Bug #63300 MySQL Cluster keeps crashing
Submitted: 17 Nov 2011 5:53 Modified: 20 Dec 2011 18:38
Reporter: Srikrishnan Chitoor Email Updates:
Status: No Feedback Impact on me:
None 
Category:MySQL Cluster: Cluster (NDB) storage engine Severity:S2 (Serious)
Version:mysql-5.1.56 ndb-7.1.15 OS:Linux (Cent OS 5.6 - 32 Bit)
Assigned to: CPU Architecture:Any
Tags: 2305, crash, error

[17 Nov 2011 5:53] Srikrishnan Chitoor
Description:
MySQL cluster keeps crashing randomly mostly with "Error: 2305". 

How to repeat:
Cannot predictably repeat. There appears to be no pattern. There will be no crash for days together. Suddenly there might be 2 crashes in a day, etc.

It also does not seem to be load related.

Suggested fix:
Since I have put StopOnError as "false", it keeps coming up after the crash, but there is always a brief outage when this happens.
[17 Nov 2011 6:04] Jonas Oreland
question 1: is this 7.1.15 or 7.1.15a
  7.1.15 contained a very serious bug....

  if you're using 7.1.15 (wo/ a) please retry with 7.1.15a

else

question 2: the error report contains nothing but your config.ini
(maybe it failed to retreive other files)

we're also interested in
ndb_*_cluster.log*
ndb_*_error.log
ndb_*_trace.log.*

/Jonas
[17 Nov 2011 6:17] Srikrishnan Chitoor
Thanks for the prompt reply.

I installed 7.1.15a. Pls. see the output of "rpm -qa|grep -i mysql" command below:

** START
MySQL-Cluster-gpl-storage-7.1.15a-1.rhel5
MySQL-Cluster-gpl-server-7.1.15a-1.rhel5
MySQL-Cluster-gpl-client-7.1.15a-1.rhel5
MySQL-Cluster-gpl-shared-7.1.15a-1.rhel5
MySQL-Cluster-gpl-devel-7.1.15a-1.rhel5
** END

However, when I do ndb_mgm from Management node and do a "show", it shows 

mysql-5.1.56 ndb-7.1.15, Nodegroup: 0, Master

I have also attached the full trace and cluster files in here.
[17 Nov 2011 7:18] Jonas Oreland
ndb_*_cluster.log* is still missing...
[17 Nov 2011 7:54] Srikrishnan Chitoor
Added Cluster log from NDB Management server. The Data/MySQL nodes do not have any logs like *cluster*.log
[17 Nov 2011 8:31] Jonas Oreland
Looking at cluster log...you can see sporadic missed heartbeats
that sometimes leads to nodes being voted out of cluster,
sometimes the arbitrator is voted out of cluster,
making node failures become cluster failures.

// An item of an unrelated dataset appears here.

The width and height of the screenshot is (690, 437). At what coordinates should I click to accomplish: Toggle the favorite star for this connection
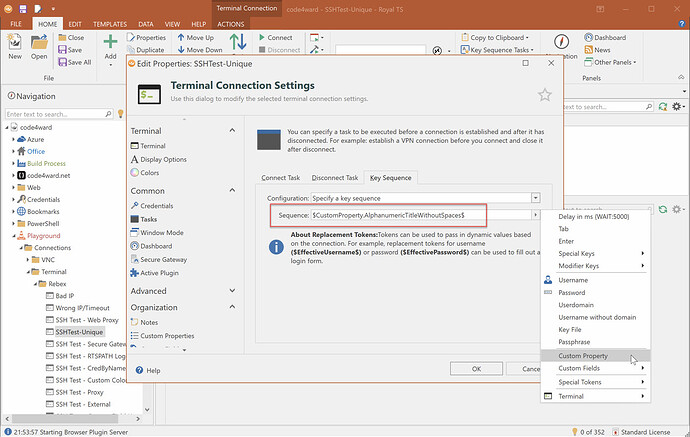[x=544, y=95]
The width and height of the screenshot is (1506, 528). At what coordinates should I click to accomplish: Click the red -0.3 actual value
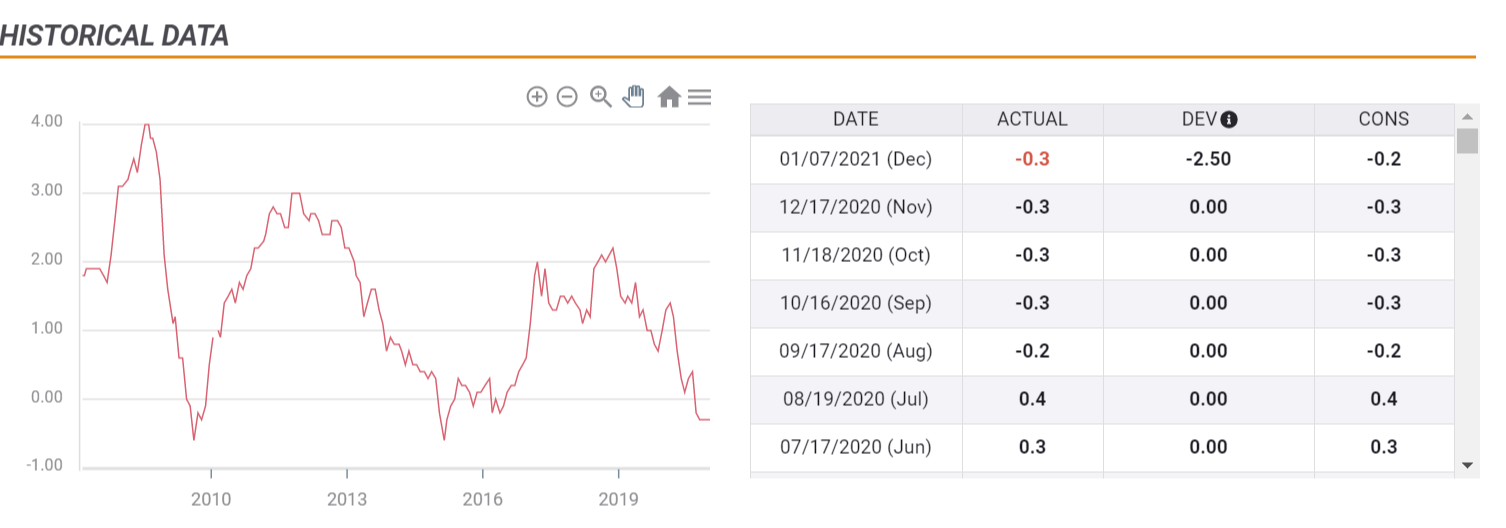pyautogui.click(x=1032, y=159)
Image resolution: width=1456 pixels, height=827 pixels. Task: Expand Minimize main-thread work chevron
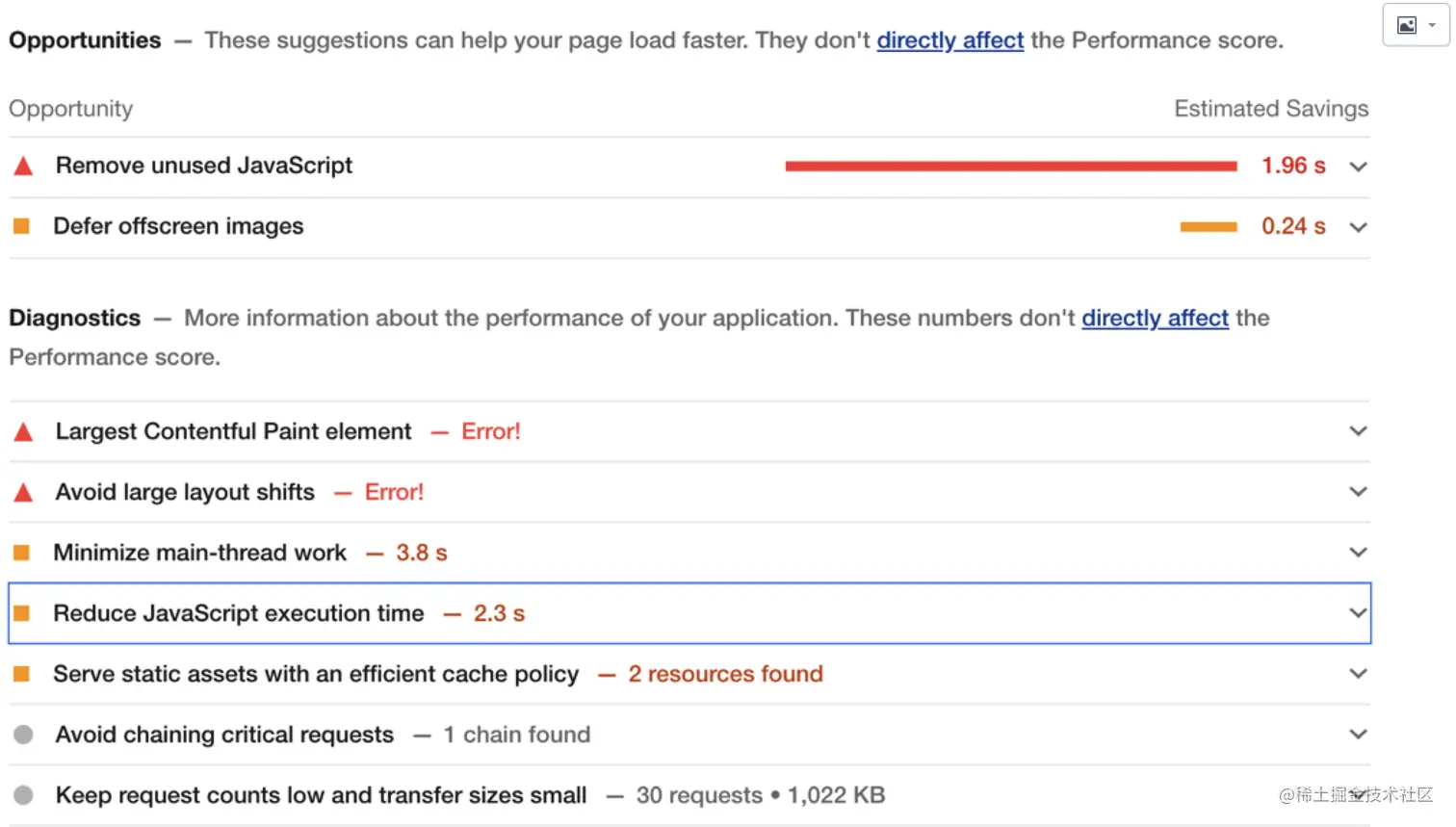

It seems that your platform is not real-time enough
or that you run other tasks on them, which sometimes
gives unpredictable response-times to data-nodes.

I suggest you try with
HeartbeatIntervalDbDb=5000
HeartbeatIntervalDbApi=5000

This means that failure detection will be somewhat slower
(if machine is rebooted, wo/ killing processes first..i.e hard reboot)
but that cluster should be much more resilient to temporary latency spikes

/Jonas

Setting status to: Waiting on feedback
[19 Nov 2011 2:14] Srikrishnan Chitoor
Have changed the configuration and restarted services. So far (36 hours after change), there is no issue. Will observe for a week and give feedback.
[21 Dec 2011 7:00] Bugs System
No feedback was provided for this bug for over a month, so it is
being suspended automatically. If you are able to provide the
information that was originally requested, please do so and change
the status of the bug back to "Open".